ENTRIES PROVIDED |
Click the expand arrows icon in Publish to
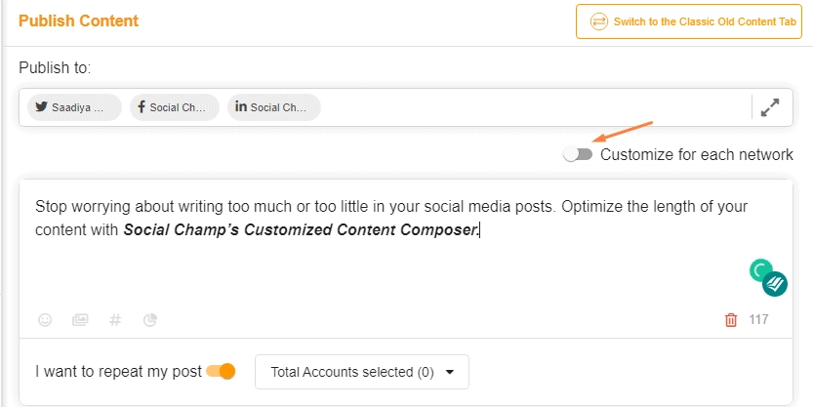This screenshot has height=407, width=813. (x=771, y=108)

---

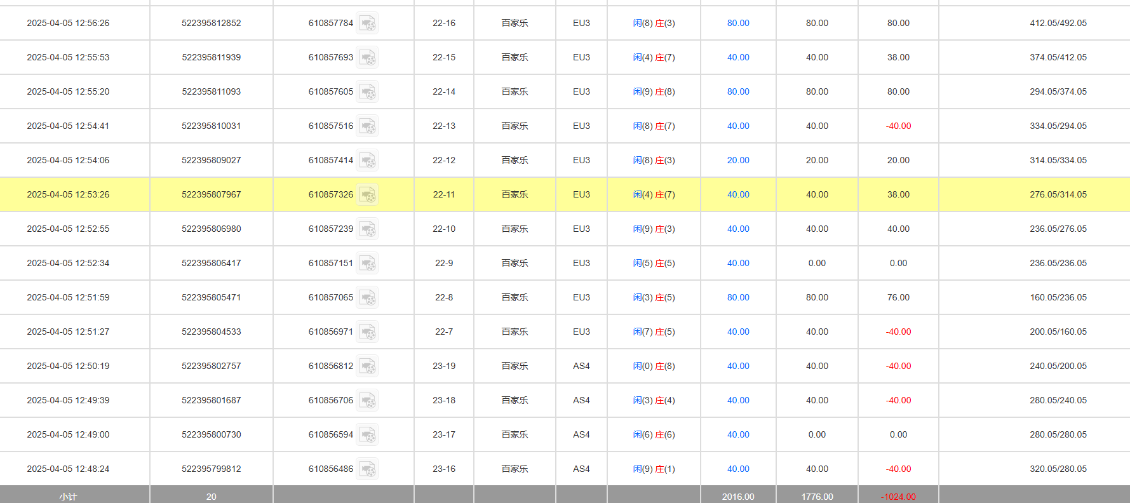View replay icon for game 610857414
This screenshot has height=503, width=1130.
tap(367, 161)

EXERCISE DESCRIPTION | Print the items again without change, from the line that contains "View replay icon for game 610857414" through the line that contains "tap(367, 161)", and leave out the pictures.

ANSWER TO THIS PROBLEM |
View replay icon for game 610857414
This screenshot has height=503, width=1130.
tap(367, 161)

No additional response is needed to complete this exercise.